▶ Задания:
1. Кто, по отрывку о степях в скифо-сарматское время, выделил в нижнем Поволжье и южном Приуралье обширную территорию с одной археологической культурой?
2. Напишите, что идет дальше в отрывке о степях в скифо-сарматское время, начиная сразу после его последнего предложения.

▶ Отрывок для чтения:
○ ○ ○

Степи европейской части СССР в скифо-сарматское время — страница 23 из 124

Проведенные за это время раскопки в нижнем Поволжье и южном Приуралье позволили Б.Н. Гракову выделить обширную территорию от Аткарска до Степного и Яшкуля между Волгой и Доном — на западе, до Эмбы и Орска — на востоке и до Бузулука и Магнитогорска — на севере, на которой, по его мнению, была распространена одна археологическая культура, тождественная на всем ее протяжении. Культура эта покрывала все области, населенные савроматами (по Минзу и Рау) и сарматами (по Ростовцеву). Значит, следовало либо отказаться от отрицания тождества обоих понятий, либо, пишет Б.Н. Граков, «искать исход позднейших сарматов далее на восток» (1947в, с. 103). Ученый останавливается на первом варианте и впервые представляет развернутую систему доказательств этногенетической связи савроматов Геродота и сарматов позднего эллинизма и римского времени.

Традиция особого положения женщины в савроматском обществе нашла свое продолжение в обществе раннесарматских кочевников, что проявилось особенно ярко в южноуральских памятниках (центральное место женской могилы в кургане, вооружение и предметы культа в женских могилах).

○ ○ ○

▶ Блок данных:
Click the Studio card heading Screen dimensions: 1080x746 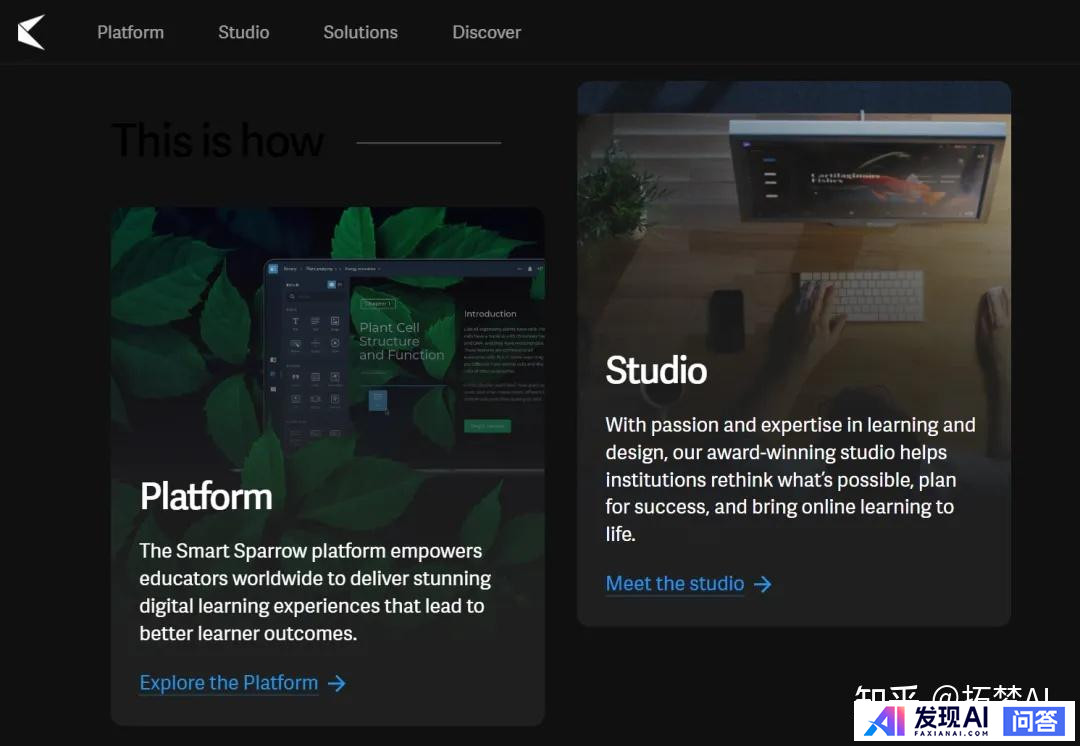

○ ○ ○

▶ Ответы к заданиям:
1. Б.Н. Граков.

2.
В этой же статье для всего савромато-сарматского материала, охватывающего целое тысячелетие, была предложена четкая хронологическая периодизация. Все памятники оказались представлены в виде четырех последовательных периодов, отличных в целом друг от друга и по погребальному ритуалу, и по инвентарю. Каждый из периодов Б.Н. Граков назвал ступенью или культурой, подчеркивая тем самым очень большое своеобразие их и всю сложность и неравнозначность процесса перехода от одной культуры к другой. Периодам было дано название: I ступень — савроматская или блюменфельдская культура — VI–IV вв. до н. э.; II — савромато-сарматская или прохоровская культура — IV–II вв. до н. э.; III — сарматская или сусловская культура — с конца II в. до II в. н. э.; IV — аланская или шиповская культура — II–IV вв. н. э. В то же время все четыре отдельные культуры Б.Н. Граков объединил общим понятием «сарматская культура», указывая тем самым на существование этнических слизей на протяжении всей тысячелетней истории сарматов.

Удревняя на целое столетие (по сравнению с периодизацией П.Д. Рау) датировку двух последних культур, Б.Н. Граков опирался на только что законченное исследование К.Ф. Смирнова (1947). Хотя сам Б.Н. Граков квалифицирует свою периодизацию как хронологическую схему, нам представляется, что она отражает изменения не только в материальной и духовной культуре населения этого огромного региона, но и в его этнополитической истории. В последующие годы были сделаны некоторые уточнения терминологического порядка. Савромато-сарматская культура обычно называется теперь раннесарматской (Мошкова М.Г., 1963, 1974; Смирнов К.Ф., 1964а), а аланская или шиповская — позднесарматской. Последнее уточнение связано с тем, что сами Шиповские курганы относятся уже к гуннскому времени (Засецкая И.П., 1968) и, кроме того, далеко не все исследователи идентифицируют позднесарматскую культуру с аланским этносом (Мачинский Д.А., 1971; Скрипкин А.С., 1973).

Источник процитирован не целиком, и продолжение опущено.